• [WHAT IS BEING ASKED]
Scale the material starting with its first line and going on through the line that contains "[x=1011, y=46]". Reproduce each of those lines in full, multiplying every coordinate in the answers by 1.15 and rounding to whole numbers (halves round up), and leave every other number and all other wording unchanged.

Word and element location data
_ _ _

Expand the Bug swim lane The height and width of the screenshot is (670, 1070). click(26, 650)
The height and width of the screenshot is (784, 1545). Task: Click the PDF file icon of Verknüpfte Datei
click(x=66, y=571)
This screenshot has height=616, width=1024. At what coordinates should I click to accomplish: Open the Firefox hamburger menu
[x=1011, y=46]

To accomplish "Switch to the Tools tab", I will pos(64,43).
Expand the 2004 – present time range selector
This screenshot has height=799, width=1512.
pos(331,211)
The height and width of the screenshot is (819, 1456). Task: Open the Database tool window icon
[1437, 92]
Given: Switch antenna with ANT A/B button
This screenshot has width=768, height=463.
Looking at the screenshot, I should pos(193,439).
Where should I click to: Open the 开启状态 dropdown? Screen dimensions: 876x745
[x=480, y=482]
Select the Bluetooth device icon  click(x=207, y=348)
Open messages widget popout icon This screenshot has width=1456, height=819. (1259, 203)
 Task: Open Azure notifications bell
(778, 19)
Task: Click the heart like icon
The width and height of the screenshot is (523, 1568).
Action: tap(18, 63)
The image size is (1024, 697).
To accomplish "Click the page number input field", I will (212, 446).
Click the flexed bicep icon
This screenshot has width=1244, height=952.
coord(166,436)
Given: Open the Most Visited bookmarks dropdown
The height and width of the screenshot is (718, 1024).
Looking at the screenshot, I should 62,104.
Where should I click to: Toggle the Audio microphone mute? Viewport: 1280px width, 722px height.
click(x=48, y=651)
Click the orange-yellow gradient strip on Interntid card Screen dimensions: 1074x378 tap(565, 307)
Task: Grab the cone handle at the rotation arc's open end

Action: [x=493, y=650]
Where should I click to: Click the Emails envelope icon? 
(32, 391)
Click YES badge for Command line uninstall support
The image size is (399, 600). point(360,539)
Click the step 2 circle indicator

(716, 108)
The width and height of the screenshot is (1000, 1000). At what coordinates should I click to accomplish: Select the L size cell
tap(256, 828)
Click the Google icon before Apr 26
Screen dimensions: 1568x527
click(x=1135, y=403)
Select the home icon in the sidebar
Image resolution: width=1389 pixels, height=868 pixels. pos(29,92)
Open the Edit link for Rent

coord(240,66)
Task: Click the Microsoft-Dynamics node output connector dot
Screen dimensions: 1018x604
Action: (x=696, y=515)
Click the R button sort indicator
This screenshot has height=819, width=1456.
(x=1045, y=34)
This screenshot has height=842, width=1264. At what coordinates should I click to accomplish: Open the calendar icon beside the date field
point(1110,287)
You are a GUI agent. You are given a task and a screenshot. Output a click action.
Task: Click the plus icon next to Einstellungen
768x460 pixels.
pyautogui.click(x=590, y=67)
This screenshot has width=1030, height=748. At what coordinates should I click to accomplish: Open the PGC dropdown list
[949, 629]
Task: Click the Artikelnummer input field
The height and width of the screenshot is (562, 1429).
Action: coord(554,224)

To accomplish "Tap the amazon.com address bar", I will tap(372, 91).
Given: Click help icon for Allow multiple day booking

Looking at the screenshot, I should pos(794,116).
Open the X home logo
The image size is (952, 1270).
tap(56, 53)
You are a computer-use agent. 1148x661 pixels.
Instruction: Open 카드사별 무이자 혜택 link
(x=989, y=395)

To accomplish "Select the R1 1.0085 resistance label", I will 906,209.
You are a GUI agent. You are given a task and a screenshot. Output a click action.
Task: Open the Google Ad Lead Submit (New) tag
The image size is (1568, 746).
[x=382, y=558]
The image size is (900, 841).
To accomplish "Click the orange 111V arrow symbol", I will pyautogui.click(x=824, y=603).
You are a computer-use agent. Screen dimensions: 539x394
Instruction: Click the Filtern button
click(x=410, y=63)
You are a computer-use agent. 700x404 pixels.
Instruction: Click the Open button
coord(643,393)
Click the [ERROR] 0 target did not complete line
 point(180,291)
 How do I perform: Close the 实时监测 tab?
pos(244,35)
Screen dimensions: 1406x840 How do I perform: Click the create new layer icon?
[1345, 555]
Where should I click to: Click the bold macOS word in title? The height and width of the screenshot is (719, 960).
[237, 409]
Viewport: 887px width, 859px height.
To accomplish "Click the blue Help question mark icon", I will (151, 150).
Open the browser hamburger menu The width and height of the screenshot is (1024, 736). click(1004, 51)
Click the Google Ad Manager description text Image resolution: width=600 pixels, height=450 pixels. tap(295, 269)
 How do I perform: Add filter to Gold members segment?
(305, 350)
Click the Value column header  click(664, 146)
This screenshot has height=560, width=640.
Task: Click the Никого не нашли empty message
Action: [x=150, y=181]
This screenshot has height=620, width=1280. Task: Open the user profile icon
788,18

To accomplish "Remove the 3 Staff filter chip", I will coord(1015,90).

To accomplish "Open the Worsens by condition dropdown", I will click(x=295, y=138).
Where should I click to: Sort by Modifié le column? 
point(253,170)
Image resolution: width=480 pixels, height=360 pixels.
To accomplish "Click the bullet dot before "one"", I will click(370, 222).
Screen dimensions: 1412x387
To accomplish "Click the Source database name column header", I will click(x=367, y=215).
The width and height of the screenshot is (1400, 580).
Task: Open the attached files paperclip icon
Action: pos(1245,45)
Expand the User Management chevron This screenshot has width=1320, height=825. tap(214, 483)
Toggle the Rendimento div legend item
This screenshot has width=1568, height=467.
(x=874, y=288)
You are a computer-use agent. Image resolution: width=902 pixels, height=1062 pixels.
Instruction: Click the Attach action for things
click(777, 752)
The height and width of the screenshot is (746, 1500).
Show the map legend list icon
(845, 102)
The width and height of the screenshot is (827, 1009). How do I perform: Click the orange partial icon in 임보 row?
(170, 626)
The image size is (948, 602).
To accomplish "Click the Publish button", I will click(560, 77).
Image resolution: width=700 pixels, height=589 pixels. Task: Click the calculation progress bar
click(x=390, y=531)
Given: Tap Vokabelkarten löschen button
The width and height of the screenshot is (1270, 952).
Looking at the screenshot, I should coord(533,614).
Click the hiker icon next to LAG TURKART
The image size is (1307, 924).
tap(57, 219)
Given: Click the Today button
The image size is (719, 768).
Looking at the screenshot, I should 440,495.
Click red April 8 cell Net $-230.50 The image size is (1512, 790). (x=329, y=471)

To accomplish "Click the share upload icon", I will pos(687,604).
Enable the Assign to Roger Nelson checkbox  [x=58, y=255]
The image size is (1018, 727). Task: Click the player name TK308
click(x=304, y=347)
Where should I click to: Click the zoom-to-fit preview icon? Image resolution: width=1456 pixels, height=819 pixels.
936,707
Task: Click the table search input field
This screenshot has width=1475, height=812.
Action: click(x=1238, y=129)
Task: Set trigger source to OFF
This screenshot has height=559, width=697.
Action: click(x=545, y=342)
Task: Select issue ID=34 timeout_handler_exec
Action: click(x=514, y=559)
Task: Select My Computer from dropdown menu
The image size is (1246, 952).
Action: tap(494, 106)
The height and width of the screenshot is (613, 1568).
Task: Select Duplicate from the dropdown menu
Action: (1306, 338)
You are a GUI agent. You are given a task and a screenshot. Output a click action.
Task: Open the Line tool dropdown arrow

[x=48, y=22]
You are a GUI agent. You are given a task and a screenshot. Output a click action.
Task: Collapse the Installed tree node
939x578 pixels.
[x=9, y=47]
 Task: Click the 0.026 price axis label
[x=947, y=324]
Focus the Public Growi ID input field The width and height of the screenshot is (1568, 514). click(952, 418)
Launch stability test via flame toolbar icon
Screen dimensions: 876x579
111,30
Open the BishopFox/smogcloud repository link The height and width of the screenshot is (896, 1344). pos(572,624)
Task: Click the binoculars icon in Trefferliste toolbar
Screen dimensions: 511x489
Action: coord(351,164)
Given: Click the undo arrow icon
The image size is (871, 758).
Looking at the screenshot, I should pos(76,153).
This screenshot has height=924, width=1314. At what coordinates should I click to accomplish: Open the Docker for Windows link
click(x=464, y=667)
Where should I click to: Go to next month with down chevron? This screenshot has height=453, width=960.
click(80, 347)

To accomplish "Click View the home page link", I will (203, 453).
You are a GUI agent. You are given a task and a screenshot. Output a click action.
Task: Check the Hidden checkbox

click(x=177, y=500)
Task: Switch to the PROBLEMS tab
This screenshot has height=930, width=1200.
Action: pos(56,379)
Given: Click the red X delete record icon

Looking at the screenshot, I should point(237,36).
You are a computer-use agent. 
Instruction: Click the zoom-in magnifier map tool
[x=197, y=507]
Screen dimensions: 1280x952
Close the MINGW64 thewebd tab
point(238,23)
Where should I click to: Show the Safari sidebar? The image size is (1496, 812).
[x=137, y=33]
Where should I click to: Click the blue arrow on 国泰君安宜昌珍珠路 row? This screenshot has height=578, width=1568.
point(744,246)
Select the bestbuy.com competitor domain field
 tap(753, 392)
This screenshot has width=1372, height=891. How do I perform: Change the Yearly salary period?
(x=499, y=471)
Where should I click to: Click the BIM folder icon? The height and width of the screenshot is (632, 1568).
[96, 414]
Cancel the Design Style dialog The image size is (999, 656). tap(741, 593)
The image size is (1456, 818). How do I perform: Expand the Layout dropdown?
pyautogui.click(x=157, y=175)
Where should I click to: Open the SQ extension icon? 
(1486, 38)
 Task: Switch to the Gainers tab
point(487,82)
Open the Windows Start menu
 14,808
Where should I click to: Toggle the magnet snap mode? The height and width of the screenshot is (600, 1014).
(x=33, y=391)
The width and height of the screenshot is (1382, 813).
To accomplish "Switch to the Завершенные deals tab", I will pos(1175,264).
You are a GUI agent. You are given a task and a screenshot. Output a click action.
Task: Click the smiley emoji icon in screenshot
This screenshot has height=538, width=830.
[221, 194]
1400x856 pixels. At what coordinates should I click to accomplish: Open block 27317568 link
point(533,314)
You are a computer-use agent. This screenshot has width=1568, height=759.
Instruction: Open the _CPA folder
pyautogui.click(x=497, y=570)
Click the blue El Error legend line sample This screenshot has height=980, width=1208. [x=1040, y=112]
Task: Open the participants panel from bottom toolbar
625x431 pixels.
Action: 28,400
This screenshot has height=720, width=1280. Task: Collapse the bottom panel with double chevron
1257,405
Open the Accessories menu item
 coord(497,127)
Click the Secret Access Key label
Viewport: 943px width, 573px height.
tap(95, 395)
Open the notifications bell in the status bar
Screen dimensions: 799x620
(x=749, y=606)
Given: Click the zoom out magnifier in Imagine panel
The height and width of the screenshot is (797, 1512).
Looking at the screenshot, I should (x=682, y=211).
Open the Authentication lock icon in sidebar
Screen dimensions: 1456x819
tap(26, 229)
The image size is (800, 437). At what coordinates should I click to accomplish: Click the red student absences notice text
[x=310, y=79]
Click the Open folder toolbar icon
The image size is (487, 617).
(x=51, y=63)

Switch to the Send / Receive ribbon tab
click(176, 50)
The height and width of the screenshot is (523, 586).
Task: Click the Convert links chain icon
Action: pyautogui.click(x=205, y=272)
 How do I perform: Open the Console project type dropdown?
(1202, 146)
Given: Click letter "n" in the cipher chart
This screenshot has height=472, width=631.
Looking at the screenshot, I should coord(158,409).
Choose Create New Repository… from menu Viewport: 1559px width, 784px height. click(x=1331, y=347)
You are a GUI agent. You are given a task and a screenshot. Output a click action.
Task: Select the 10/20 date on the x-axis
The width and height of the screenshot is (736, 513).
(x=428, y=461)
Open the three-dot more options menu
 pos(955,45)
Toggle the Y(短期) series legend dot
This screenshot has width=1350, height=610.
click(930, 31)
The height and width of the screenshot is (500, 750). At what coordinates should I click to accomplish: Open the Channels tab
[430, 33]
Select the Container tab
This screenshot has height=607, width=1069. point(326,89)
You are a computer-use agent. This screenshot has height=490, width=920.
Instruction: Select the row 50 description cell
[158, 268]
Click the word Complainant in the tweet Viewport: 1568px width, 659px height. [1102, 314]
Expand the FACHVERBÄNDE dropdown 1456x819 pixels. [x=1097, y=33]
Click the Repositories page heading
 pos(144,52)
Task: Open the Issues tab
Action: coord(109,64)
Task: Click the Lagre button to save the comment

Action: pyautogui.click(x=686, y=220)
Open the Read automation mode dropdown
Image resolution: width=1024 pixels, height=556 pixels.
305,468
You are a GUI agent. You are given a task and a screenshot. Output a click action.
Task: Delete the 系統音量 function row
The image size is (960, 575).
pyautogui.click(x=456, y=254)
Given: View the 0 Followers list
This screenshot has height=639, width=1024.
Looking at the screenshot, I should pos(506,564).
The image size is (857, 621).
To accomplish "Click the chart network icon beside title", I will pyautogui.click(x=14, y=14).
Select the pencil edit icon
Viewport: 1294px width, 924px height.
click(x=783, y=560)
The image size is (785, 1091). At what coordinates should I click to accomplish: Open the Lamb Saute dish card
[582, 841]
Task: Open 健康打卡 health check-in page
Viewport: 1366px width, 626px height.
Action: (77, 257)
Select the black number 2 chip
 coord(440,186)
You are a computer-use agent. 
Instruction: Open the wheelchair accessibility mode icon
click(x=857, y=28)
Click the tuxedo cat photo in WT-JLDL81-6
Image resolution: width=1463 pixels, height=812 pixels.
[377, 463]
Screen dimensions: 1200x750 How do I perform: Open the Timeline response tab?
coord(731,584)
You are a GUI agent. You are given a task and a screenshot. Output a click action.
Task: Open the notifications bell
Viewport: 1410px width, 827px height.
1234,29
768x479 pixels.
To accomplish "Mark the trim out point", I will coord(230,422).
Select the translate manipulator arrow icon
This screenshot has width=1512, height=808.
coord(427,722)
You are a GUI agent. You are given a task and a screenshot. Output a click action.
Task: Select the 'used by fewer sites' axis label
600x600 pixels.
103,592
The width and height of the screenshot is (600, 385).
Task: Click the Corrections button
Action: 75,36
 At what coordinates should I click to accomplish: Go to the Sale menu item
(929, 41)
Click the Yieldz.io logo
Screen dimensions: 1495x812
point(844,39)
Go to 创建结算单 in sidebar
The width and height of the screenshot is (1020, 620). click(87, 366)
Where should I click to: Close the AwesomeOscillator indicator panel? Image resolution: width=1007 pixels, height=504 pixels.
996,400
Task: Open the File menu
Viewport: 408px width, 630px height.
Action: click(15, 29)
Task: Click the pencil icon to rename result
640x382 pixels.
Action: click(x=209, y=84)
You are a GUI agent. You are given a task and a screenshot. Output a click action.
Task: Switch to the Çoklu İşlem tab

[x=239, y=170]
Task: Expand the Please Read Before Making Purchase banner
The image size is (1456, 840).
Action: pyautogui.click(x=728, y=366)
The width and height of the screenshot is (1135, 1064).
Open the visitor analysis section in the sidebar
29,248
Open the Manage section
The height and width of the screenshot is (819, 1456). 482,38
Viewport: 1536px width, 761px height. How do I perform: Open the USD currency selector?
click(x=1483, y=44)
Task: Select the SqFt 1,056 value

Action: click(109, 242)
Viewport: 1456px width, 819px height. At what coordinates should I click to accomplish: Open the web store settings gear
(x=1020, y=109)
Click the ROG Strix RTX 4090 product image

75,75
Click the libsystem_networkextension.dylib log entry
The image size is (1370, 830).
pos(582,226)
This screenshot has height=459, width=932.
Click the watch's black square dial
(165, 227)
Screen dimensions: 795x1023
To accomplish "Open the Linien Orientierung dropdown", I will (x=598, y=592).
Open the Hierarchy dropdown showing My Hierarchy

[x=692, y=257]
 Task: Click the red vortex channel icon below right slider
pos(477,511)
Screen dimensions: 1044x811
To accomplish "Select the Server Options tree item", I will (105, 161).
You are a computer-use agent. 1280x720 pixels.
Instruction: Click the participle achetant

_ _ _

• [SOLUTION TO THIS PROBLEM]
Expand the Bug swim lane The height and width of the screenshot is (670, 1070). click(30, 748)
The height and width of the screenshot is (784, 1545). Task: Click the PDF file icon of Verknüpfte Datei
click(x=76, y=657)
This screenshot has height=616, width=1024. At what coordinates should I click to accomplish: Open the Firefox hamburger menu
[x=1163, y=53]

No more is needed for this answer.